Exactly as written, print every line of the listing below and omit its pictures.

%%

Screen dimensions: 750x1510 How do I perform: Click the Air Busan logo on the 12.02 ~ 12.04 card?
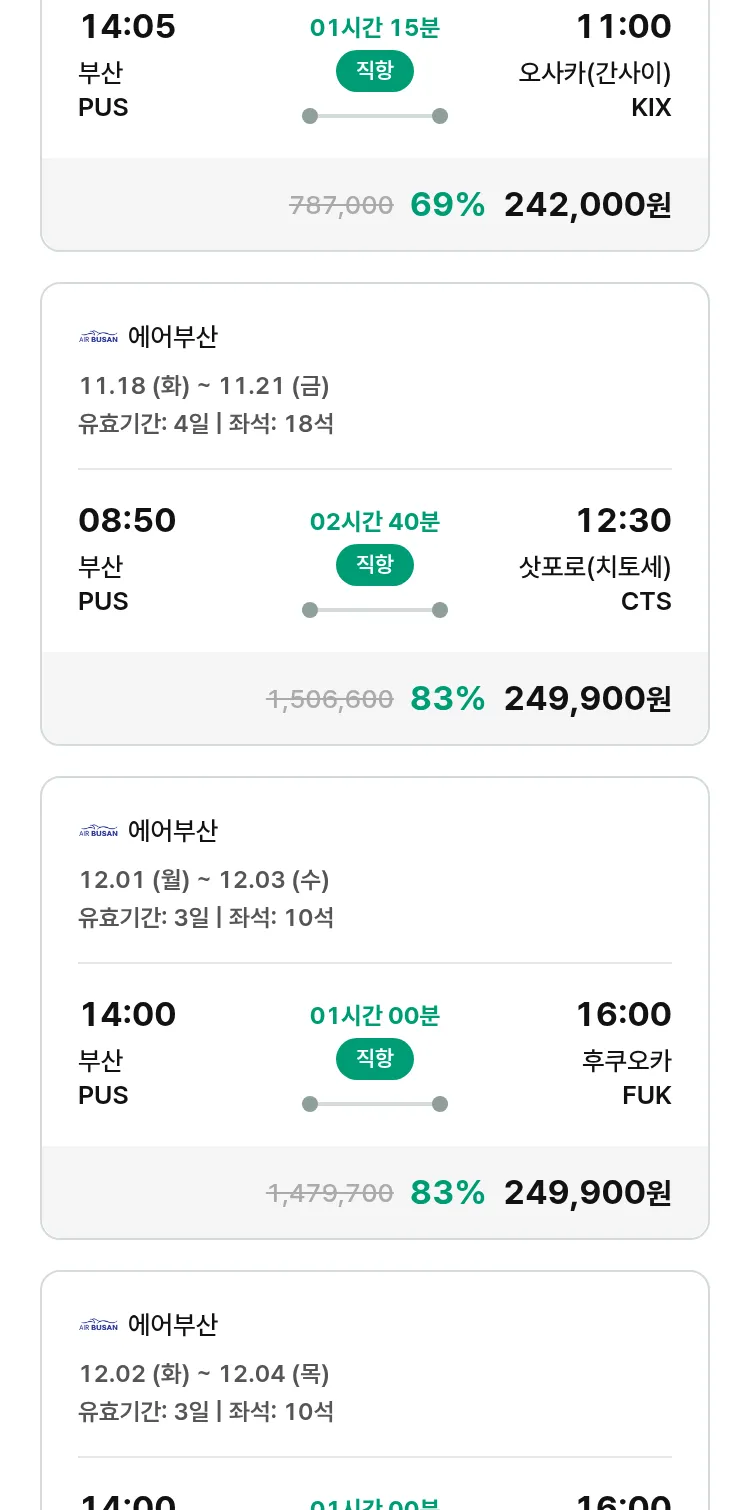[98, 1325]
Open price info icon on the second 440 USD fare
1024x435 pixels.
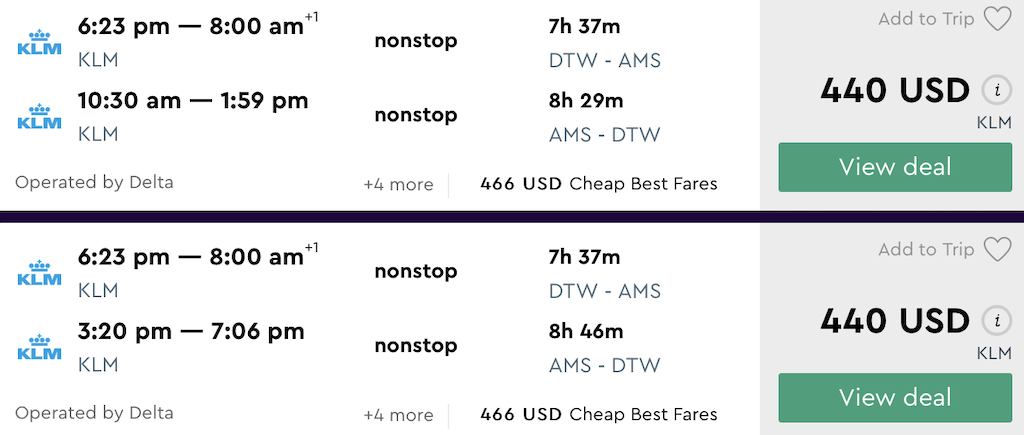click(994, 321)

%%

Result of the exercise:
Screen dimensions: 750x1510 How do I perform: Click the Air Busan logo on the 12.02 ~ 12.04 card?
[98, 1325]
Open price info icon on the second 440 USD fare
1024x435 pixels.
click(994, 321)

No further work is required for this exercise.